## EXTRAIT DU DOCUMENT
##########

« Les loups sont entrés dans Paris » a-t-on pu lire dans les colonnes de La Croix. La référence multiséculaire du danger dans nos campagnes a atteint la cité, lieu de vie majoritaire de nos contemporains. Sitôt  déclenchée, la peur fait chemin. Les mesures de sécurité sont généralisées. Attirer l’attention de l’honnête citoyen sur les risques encourus est nécessaire. Personne n’a osé s’élever contre la généralisation de mesures d’exception à l’entrée des établissements, lesquelles, si tant est qu’elles soient praticables, subiront l’érosion de leur efficacité dès que les évènements seront moins prégnants dans les esprits.

Nous avons, avec cette généralisation sans discernement, protégé nos autorités administratives des reproches qu’on aurait pu leur faire en cas de nouvel épisode sanglant. Nous avons sensibilisé au risque la population scolaire. Nous avons développé les peurs chez ceux qui en avaient déjà. Nous avons assurément pris conscience de notre vulnérabilité.

##########

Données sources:
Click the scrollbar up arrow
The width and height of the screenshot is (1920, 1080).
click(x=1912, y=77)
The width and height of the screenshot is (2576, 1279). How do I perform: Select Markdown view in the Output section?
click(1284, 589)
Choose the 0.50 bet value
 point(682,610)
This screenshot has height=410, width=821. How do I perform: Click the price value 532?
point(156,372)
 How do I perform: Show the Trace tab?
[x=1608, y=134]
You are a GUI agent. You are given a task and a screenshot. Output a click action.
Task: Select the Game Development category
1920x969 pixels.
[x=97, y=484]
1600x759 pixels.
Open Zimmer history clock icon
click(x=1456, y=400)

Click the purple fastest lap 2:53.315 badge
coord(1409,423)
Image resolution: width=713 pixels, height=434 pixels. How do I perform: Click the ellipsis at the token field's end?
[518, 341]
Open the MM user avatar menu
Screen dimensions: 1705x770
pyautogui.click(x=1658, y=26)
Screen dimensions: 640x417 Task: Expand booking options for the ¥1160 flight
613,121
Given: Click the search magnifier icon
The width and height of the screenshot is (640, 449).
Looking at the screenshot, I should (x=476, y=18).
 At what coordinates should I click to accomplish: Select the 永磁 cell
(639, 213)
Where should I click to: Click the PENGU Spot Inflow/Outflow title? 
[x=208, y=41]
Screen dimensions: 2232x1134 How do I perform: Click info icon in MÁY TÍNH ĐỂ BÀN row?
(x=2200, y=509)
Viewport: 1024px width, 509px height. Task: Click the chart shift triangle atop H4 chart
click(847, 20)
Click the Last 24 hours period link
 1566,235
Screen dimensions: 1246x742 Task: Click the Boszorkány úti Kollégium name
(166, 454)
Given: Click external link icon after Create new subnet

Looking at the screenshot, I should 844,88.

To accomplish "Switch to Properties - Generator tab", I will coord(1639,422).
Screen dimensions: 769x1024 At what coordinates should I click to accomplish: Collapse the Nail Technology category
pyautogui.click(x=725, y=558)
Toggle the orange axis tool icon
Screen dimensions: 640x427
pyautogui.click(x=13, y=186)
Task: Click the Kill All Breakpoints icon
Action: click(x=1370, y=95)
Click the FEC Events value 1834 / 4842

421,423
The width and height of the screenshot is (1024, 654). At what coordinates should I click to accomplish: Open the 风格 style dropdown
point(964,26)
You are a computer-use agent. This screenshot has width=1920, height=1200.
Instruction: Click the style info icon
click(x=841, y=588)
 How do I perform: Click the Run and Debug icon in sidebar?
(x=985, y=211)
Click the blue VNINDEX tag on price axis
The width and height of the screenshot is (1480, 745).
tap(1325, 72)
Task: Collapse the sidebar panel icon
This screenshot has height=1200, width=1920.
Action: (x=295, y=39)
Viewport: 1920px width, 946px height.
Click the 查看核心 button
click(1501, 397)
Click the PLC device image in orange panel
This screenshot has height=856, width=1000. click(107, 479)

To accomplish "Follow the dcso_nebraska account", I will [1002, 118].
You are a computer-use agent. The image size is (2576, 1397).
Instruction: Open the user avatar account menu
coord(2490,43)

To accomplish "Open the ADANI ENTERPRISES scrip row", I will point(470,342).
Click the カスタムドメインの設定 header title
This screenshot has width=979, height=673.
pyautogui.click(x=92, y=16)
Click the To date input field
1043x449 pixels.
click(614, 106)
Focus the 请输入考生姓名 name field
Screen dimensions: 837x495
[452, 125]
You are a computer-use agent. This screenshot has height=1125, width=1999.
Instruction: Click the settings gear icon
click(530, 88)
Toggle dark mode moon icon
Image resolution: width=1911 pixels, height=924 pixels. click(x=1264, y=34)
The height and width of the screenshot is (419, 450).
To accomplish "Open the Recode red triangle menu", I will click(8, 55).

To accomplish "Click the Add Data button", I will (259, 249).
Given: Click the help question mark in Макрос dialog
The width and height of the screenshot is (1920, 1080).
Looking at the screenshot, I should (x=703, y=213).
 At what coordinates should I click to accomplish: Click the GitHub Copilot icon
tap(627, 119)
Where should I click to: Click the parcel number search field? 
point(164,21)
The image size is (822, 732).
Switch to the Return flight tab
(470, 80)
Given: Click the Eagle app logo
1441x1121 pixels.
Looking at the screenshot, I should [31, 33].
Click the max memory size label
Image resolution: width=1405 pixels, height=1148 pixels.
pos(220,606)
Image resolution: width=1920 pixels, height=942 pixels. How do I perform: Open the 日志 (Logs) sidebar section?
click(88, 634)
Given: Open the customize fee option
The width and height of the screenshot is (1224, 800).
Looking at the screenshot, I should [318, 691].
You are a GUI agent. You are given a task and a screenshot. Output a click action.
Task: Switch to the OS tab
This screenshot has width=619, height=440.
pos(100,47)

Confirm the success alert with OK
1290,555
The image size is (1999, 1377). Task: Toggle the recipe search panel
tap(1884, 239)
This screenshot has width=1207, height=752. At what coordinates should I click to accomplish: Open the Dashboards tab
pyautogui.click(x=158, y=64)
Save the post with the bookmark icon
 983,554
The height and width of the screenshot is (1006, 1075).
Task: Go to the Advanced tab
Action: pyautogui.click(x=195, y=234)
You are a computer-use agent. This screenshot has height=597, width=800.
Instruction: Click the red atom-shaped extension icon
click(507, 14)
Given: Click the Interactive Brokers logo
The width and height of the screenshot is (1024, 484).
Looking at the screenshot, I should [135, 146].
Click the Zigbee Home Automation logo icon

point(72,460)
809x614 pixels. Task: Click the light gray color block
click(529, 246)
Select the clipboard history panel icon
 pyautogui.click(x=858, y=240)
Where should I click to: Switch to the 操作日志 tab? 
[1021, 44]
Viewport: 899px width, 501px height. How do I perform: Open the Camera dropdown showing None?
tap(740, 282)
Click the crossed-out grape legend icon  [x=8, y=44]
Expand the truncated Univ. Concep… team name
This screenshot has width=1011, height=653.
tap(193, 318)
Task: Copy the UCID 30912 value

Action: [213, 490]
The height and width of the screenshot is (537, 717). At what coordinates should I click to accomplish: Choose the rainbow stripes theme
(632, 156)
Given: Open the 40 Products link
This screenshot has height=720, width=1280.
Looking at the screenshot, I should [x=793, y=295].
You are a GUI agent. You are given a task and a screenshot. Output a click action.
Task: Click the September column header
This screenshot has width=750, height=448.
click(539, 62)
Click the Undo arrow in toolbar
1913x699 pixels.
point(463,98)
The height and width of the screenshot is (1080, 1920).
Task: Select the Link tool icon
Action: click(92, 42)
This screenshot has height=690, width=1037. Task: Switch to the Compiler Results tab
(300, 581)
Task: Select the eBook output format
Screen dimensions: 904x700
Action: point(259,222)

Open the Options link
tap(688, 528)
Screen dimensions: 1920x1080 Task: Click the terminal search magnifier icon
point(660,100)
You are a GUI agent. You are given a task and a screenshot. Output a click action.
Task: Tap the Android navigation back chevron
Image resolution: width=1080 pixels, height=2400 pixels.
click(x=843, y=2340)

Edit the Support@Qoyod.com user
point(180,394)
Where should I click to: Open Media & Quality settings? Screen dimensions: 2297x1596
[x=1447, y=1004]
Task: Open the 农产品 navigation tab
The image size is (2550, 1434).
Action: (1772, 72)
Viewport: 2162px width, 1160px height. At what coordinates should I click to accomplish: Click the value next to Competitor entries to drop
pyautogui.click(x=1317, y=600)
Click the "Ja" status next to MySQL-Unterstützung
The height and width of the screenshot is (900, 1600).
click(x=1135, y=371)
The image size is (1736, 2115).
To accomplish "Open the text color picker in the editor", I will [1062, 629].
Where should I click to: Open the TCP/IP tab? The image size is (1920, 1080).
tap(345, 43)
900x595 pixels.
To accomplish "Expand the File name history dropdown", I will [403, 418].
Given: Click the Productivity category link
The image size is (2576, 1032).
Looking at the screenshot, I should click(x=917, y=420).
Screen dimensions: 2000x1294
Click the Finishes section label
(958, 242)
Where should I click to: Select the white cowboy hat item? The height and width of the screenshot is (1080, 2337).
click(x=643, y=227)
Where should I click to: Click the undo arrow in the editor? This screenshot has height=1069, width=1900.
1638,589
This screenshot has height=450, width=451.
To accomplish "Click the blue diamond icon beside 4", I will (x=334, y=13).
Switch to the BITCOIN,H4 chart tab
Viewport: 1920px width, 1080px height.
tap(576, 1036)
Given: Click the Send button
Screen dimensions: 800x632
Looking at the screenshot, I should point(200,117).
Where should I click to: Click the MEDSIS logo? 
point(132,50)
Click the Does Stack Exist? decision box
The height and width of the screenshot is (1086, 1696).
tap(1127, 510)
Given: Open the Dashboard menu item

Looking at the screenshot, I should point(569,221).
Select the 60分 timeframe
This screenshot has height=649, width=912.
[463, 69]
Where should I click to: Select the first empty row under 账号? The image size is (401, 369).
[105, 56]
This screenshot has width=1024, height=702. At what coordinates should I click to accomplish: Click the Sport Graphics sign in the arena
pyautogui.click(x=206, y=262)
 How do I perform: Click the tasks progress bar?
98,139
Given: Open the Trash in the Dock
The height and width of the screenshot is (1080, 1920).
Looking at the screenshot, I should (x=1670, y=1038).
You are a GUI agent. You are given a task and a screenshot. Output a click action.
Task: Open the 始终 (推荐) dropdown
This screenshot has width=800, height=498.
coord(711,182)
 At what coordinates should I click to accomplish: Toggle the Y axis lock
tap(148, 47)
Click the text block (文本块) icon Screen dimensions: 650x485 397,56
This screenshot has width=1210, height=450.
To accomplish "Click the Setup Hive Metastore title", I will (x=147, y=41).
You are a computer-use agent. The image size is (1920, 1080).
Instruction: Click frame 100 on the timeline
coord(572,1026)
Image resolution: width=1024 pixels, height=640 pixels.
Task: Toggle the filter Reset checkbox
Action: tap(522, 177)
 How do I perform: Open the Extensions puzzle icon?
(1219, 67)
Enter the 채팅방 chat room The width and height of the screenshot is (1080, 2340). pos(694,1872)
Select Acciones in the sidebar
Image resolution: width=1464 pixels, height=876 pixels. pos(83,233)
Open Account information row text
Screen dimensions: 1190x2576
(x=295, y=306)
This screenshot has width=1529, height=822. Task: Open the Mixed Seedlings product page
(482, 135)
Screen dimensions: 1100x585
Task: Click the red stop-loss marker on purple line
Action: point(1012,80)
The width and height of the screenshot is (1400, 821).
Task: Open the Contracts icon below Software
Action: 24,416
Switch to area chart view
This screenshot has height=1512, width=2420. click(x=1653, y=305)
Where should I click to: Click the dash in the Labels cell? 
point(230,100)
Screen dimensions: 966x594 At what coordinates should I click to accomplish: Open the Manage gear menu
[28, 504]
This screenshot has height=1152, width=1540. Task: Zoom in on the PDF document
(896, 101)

##########

## CONSIGNES
a: Répondez à ces questions d'après l'extrait :
(i) Dans quel journal a-t-on pu lire « Les loups sont entrés dans Paris » ?
(ii) Qui a-t-on protégé des reproches grâce à cette généralisation sans discernement ?
(iii) Quelle population a-t-on sensibilisée au risque ?
b: Recopiez le passage de l'extrait en commençant aux mots « Nous avons, avec » et en vous arrêtant après « de notre vulnérabilité. ». Échangez au passage « la population scolaire » contre « les familles ».
c: Traduisez en anglais cette phrase de l'extrait : « Nous avons assurément pris conscience de notre vulnérabilité. »

## RÉPONSES PAR CONSIGNE
a:
(i) La Croix
(ii) Nos autorités administratives
(iii) La population scolaire

b:
Nous avons, avec cette généralisation sans discernement, protégé nos autorités administratives des reproches qu’on aurait pu leur faire en cas de nouvel épisode sanglant. Nous avons sensibilisé au risque les familles. Nous avons développé les peurs chez ceux qui en avaient déjà. Nous avons assurément pris conscience de notre vulnérabilité.

c: We have certainly become aware of our vulnerability.